Aimer ses enfants, ce n'est pas suffisant
Je n'ai jamais cherché à remporter le trophée de la meilleure mère. J'ai une vision très lucide et réaliste de la chose: peu importe ce que je vais faire, mes enfants vont me le reprocher une fois rendu à l'adolescence. Alors je suis décidée à faire de mon mieux, dans la mesure de mes moyens (je ne parle pas de moyen financier ici, il est triste d'avoir à le préciser). Bien sûr, comme tout le monde, j'ai eu ma passe comparaison. Celle où je vois toutes les autres mères et c'est incroyable comment elles sont mieux que moi, comment elles en font plus et mieux. J'en ai parlé ici. Mais somme toute, j'aime mes enfants et je veux le meilleur pour elles. Même si le meilleur implique de dire non ou d'imposer une conséquence (je ne punis pas mes enfants, mais elles doivent assumer des conséquences si besoin).
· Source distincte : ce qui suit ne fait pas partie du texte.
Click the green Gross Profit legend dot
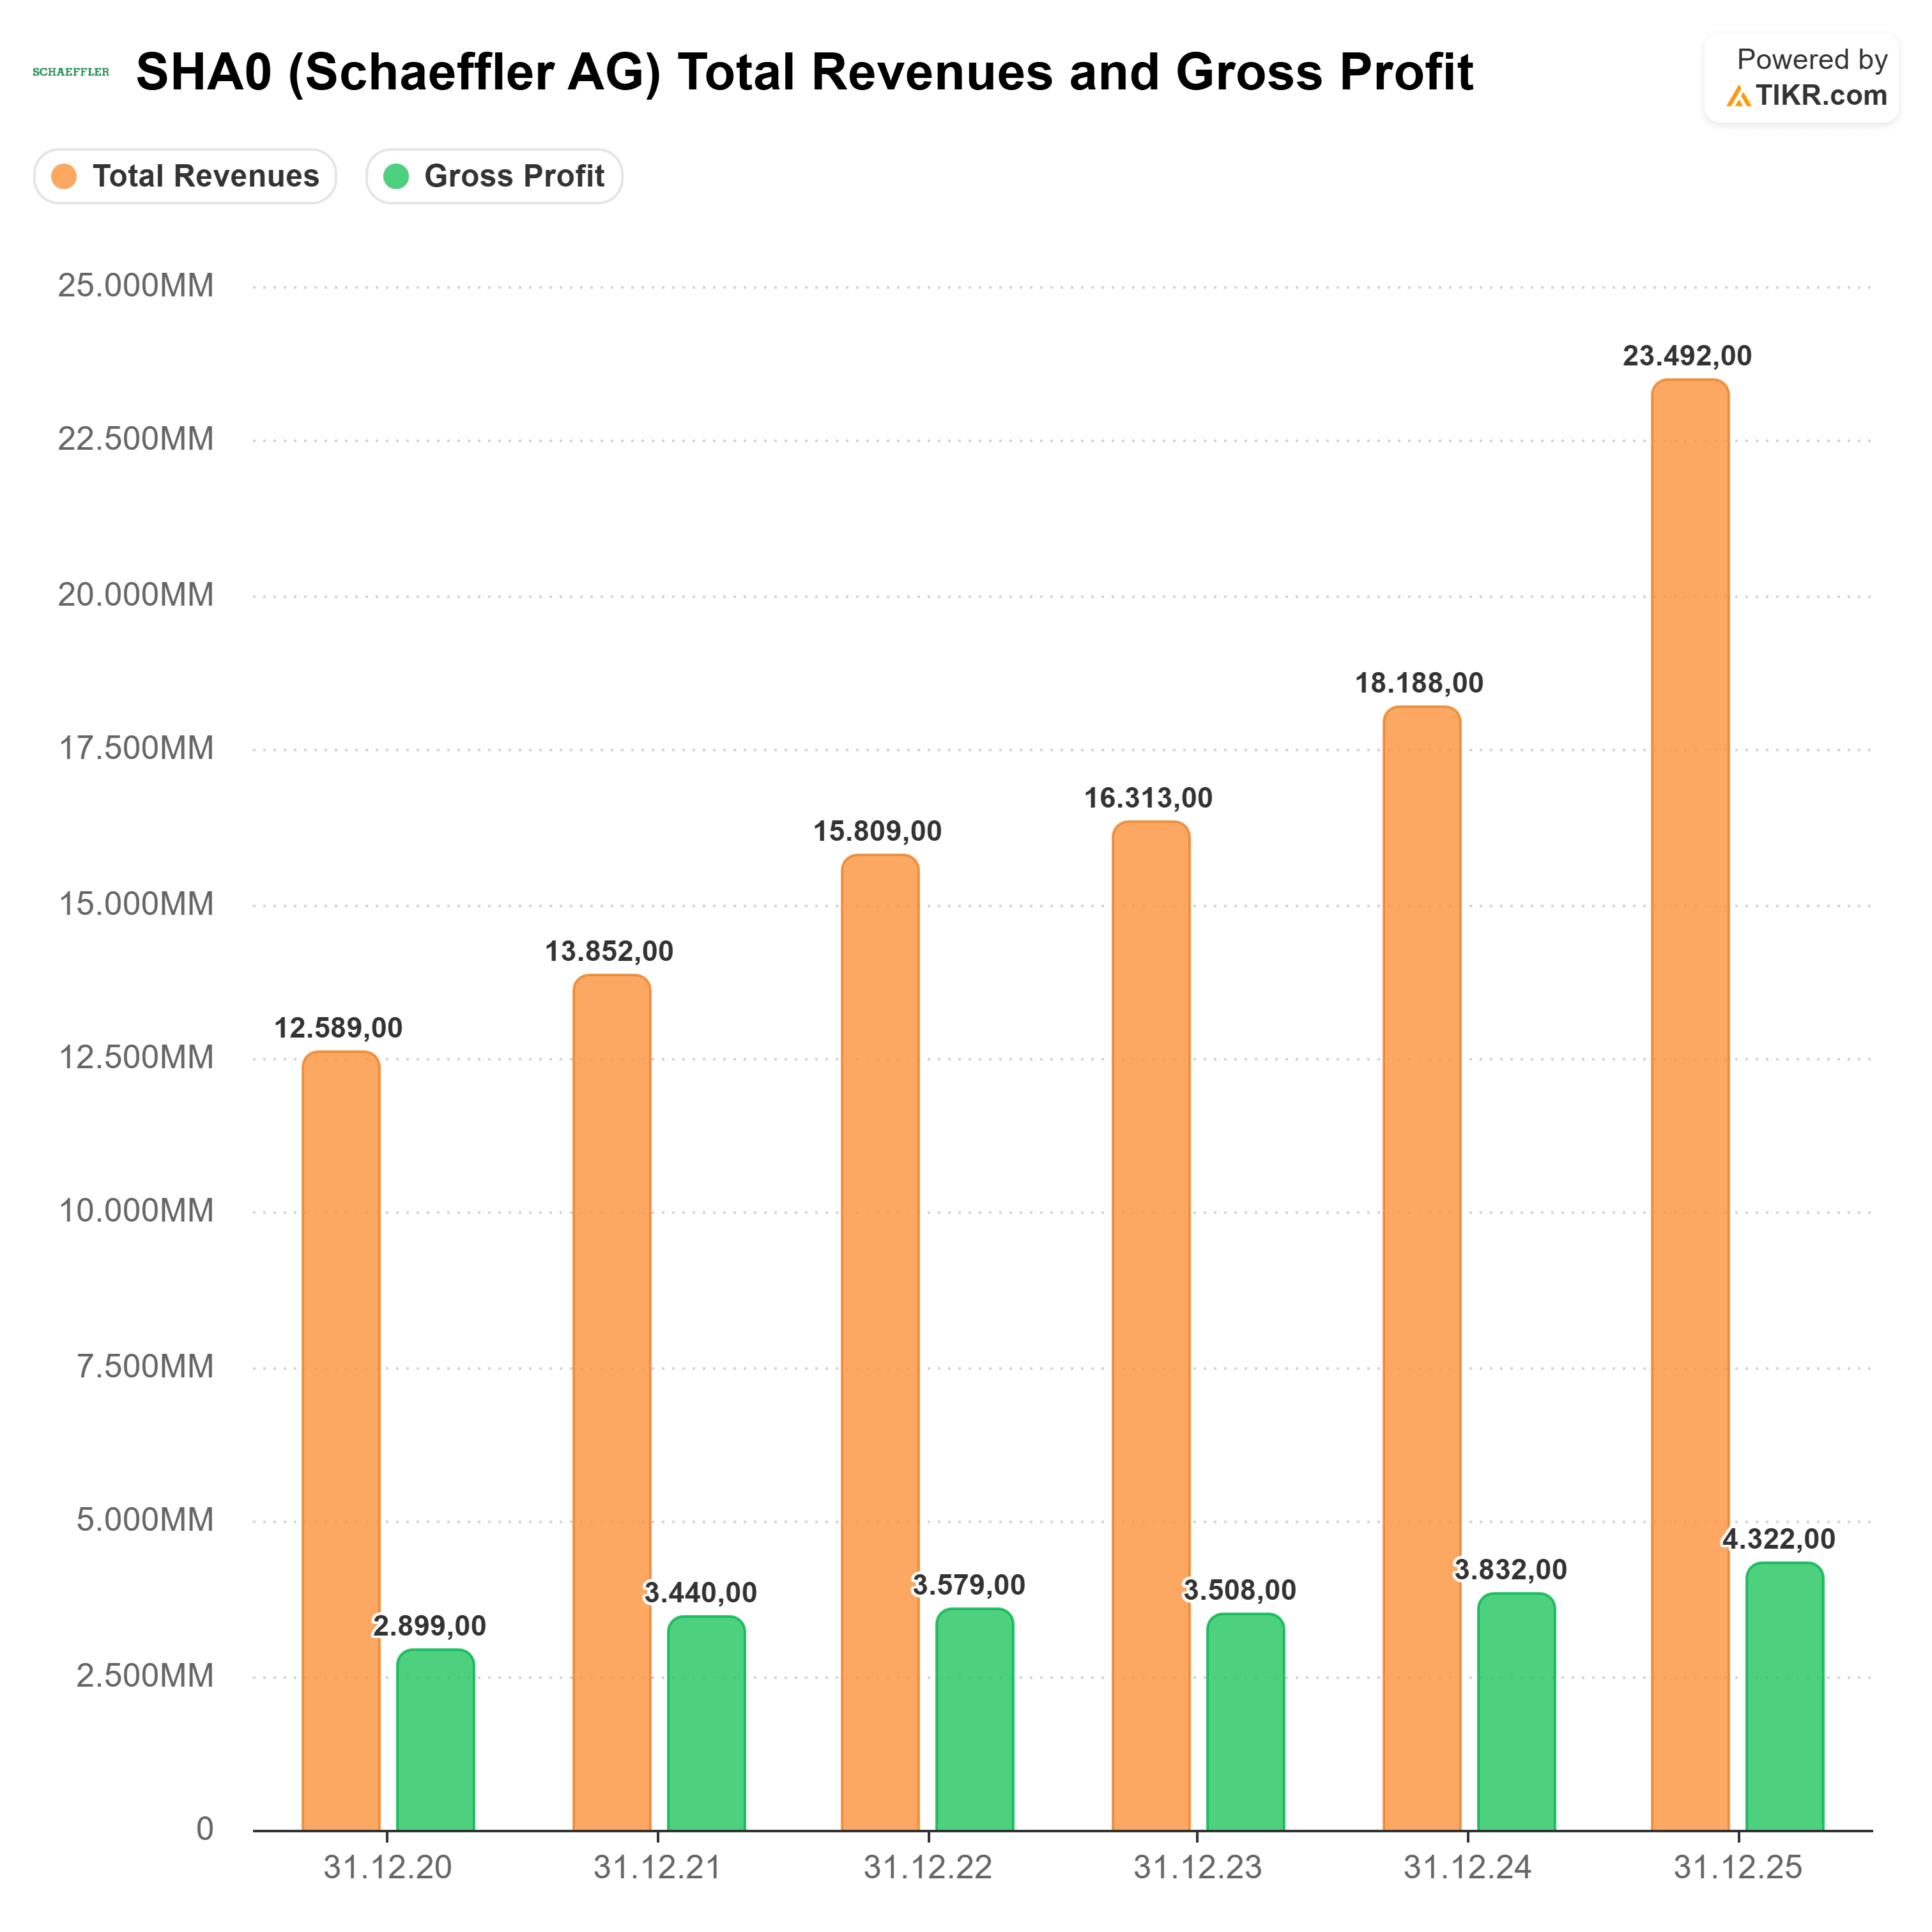Image resolution: width=1932 pixels, height=1932 pixels. [x=396, y=177]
Lors de ma première grossesse et pendant les premiers temps de la vie de ma grande, je lançais allègrement : "pour élever un enfant, ça prend de l'amour, c'est tout". J'ai arrêté, parce que les gens réagissaient bizarrement. On me regardait d'un air horrifié en ben voyons donc: ça prend aussi des règles, de la discipline... Et là c'est moi qui ne comprenait plus. Dans ma tête, ça a toujours été une évidence: quand tu aimes quelqu'un, tu le guides. Laisser la personne faire n'importe quoi sans l'accompagner, ce n'est pas de l'amour, c'est de la lâcheté.
Salle d'attente ce matin. Vieux numéros de magazines. Je tombe sur un article qui traite justement de ce sujet. Et la dame spécialiste de l'enfance d'affirmer : "Aimer ses enfants, ce n'est pas suffisant". Suivi une histoire des théories de l'éducation et de comment on est passé de "le parent a raison" à "l'enfant est une personne à part entière". On joue sur les mots ici.
Je persiste et je signe: le parent qui donne tout a son enfant (temps, jouets, caprices) et qui en fait un petit monstre en puissance comme on en voit beaucoup trop ces temps-ci, ce n'est pas un parent guidé par l'amour. Ce n'est pas ça, aimer son enfant. L'aimer, ce n'est pas le traiter en adulte, c'est lui apprendre, tranquillement et à son rythme, à en devenir un. Aimer, c'est imposer des limites. Et respecter les siennes.